At the recent Design Automation Conference, back in San Francisco with a hybrid format, AMD senior vice president Sam Naffziger provided more insights into the chipmaker’s use of chiplet-based design and manufacture.
“We started this architectural direction back in 2014,” he explained, adding that the primary motive then was to improve yield compared to trying to make very large monolithic SoCs. Since then the reasons for going down the chiplet path have expanded, such as the ability to mix and match product options more readily and not just in terms of different features and core counts. “We can cherrypick faster chiplets, if we have the right test and binning analysis, for premium products.”

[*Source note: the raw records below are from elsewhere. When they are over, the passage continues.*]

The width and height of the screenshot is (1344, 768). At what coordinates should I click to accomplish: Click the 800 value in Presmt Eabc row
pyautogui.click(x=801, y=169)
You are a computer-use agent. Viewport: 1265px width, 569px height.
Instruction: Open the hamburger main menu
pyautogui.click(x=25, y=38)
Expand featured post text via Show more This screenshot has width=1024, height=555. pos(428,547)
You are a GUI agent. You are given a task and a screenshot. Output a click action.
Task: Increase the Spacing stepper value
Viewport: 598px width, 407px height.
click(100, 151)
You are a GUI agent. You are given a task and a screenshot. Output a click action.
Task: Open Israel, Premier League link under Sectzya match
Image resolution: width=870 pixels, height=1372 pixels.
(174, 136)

Naffziger said the increasing focus on energy consumption as well as the area cost of silicon with further scaling places a much greater emphasis on the use of accelerators that are more efficient for specific types of workload. “We are specializing our architectures because that’s the only way to meet the compute demand. We need to be able to design subcomponents that can be mixed in different subcomponents.”

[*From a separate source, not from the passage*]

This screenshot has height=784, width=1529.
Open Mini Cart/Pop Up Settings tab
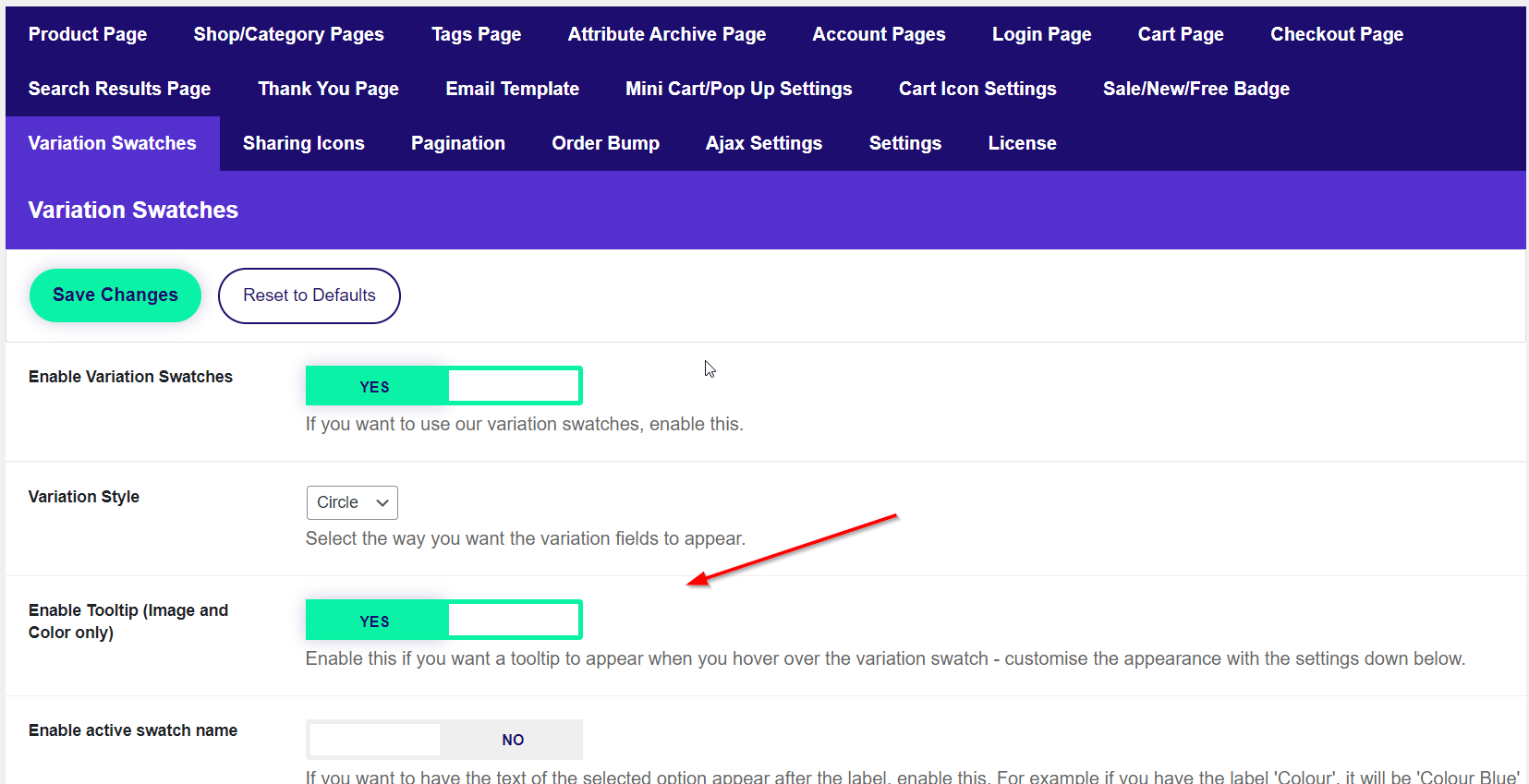[738, 89]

The use of more specialized architectures, however, demands changes to the approach used for integration. Up to now, chipmakers like AMD have been able to use for the most part fan-out packaging, which is relatively simple and inexpensive to employ. In fact, fan-out can have advantages over the use of interposers as, although it needs higher-power drivers and serial interfaces, it can handle the relatively long interconnects that are typical of multicore processor and tiered-memory complexes.
The problem for accelerators lies in latency and the energy of data transfers between CPU, memory and execution units, which points to parallel buses operating at as few picojoules per bit as possible. “We need to be able to support thousands of signals between the die: that’s why 3D integration is so compelling,” Naffziger said. “Finding an optimal solution is an iterative process. As we move from less-dense packaging options, the costs go up. 3D requires a lot more processing steps. By nature, 3D is more expensive but the efficiency goes up. So we need to deliver more value than the cost overheads.”
AMD is not going straight to vertical integration. The iterative design process mentioned by Naffziger has resulted in a hybrid of fan-out and interposer integration techniques. Used on the Instinct product line released in the autumn, this is the elevated fan-out approach. It is similar to the EMIB technique used by Intel, particularly by its programmable-logic division. The elevated part refers to the way that AMD avoids having to dig a cavity into the substrate to place the mini-interposer that carries the interconnect between adjacent die. Instead, the chips being connected sit on taller copper pillars. This improves line tolerances, which should result in higher interconnect counts.
For memory, AMD is using hybrid bonding. This has been used to double the amount of cache SRAM that can be stacked in one location. “Had we put that into a planar design, we wouldn’t get those benefits it would be twice as big,” Naffziger.
Such hybrid bonding could make its way into logic stacking but there are other issues that have to be solved first. “We would like to see innovations around thermals. The stacking approach is going to increase power density. For the VCache design, we stacked cache on top of cache; we didn’t stack cache on top of a hot CPU. There is currently dummy silicon on top of the CPU,” Naffziger explained. “Power delivery is also a challenge.”
“We have a got a lot of engineering challenges,” he added, pointing to test and determining whether unpackaged chiplets are functional before assembly as being another key problem. Some of that is handled by using a small number of test pads dedicated to test at wafer sort, but any additional pads are always expensive and unpopular. Similarly, 3D increases the subtleties of cost and design. “There are things that just couldn’t be done at 2D that we can do at 3D. But it comes with a cost.”